The Nasdaq Composite is off to a solid start this year, with the index gaining nearly 13% so far as investors have cheered the cooling inflation and the potential arrival of a bull market in 2023.
History suggests that the Nasdaq could have a terrific year following 2022’s woeful performance. As such, it won’t be surprising to see the likes of ASML Holding (NASDAQ: ASML) soar higher on the back of improving stock market sentiment and healthy growth in the top and bottom lines. Shares of the Dutch semiconductor giant are already up 20% in 2023, and the company’s latest results indicate that its rally could be here to stay.
That’s why investors — even Warren Buffett — may want to buy ASML stock before it is too late. Buffett jumped into the semiconductor industry last year with a $4 billion stake in Taiwan-based foundry giant Taiwan Semiconductor Manufacturing, popularly known as TSMC. The stock has been in red-hot form in recent months, gaining nearly 25% in 2023 itself. ASML stock could also turn in such an impressive performance as it is a key supplier of equipment to chipmakers, including TSMC. Let’s look at the reasons why Buffett — and you — should consider buying ASML before it is too late.
ASML’s moat is powering impressive growth
Holding solid companies for the long run is one of the key reasons why Buffett’s Berkshire Hathaway outperformed the S&P 500‘s annual returns for a long time. As ASML is a provider of critical manufacturing equipment to semiconductor companies, it is operating in a market that’s set for secular long-term growth.
After all, the global semiconductor industry is expected to generate over $1 trillion in revenue by 2030 as compared to $556 billion in 2021. ASML is in a nice position to take advantage of this opportunity as it dominates the market for photolithography machines that are used for printing chips. What’s more, ASML is the only supplier of extreme ultraviolet (EUV) lithography machines that are used by chipmakers to manufacture chips based on advanced process nodes. These EUV machines produce half of the company’s sales.
All this indicates that ASML has a strong moat that should help it clock impressive revenue and earnings growth in the long run. This is evident from the company’s impressive order backlog, which stood at 40.4 billion euros at the end of 2022. That was nearly double the company’s 2022 revenue of 21.2 billion euros. It is also worth noting that ASML recorded net bookings worth 30.7 billion euros in 2022, up from 26.2 billion euros in 2021.
What’s impressive is that customers continued placing orders for ASML’s machines last year despite a stark slowdown in semiconductor demand.
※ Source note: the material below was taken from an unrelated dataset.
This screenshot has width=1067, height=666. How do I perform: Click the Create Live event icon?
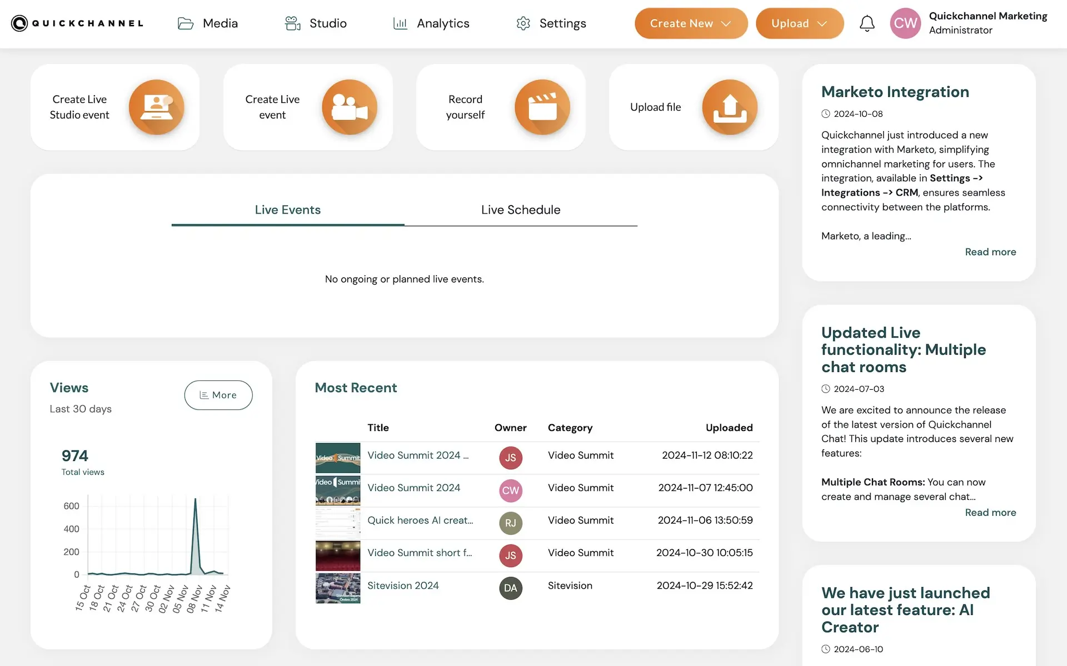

Gartner estimates that global semiconductor industry revenue increased by only 4% in 2022, following a 26% jump in 2021. The research firm estimates that semiconductor revenue could fall 3.6% this year, but ASML is forecasting a 25% increase in revenue to 26.5 billion euros and a small jump in the gross margin despite the weakness predicted in the broader market, suggesting that it is on track to sustain its impressive growth this year.
That’s not surprising, given the healthy backlog ASML is sitting on thanks to its competitive advantage. More importantly, the Dutch giant is expected to sustain its momentum in the long run as well. The company forecast 35 billion euros in revenue in 2025 at the midpoint of its guidance range. However, it won’t be surprising to see it hit the higher end of its forecast — which sits at 40 billion euros — as chipmakers are in a race to shrink the size of chips to make them more powerful and energy-efficient.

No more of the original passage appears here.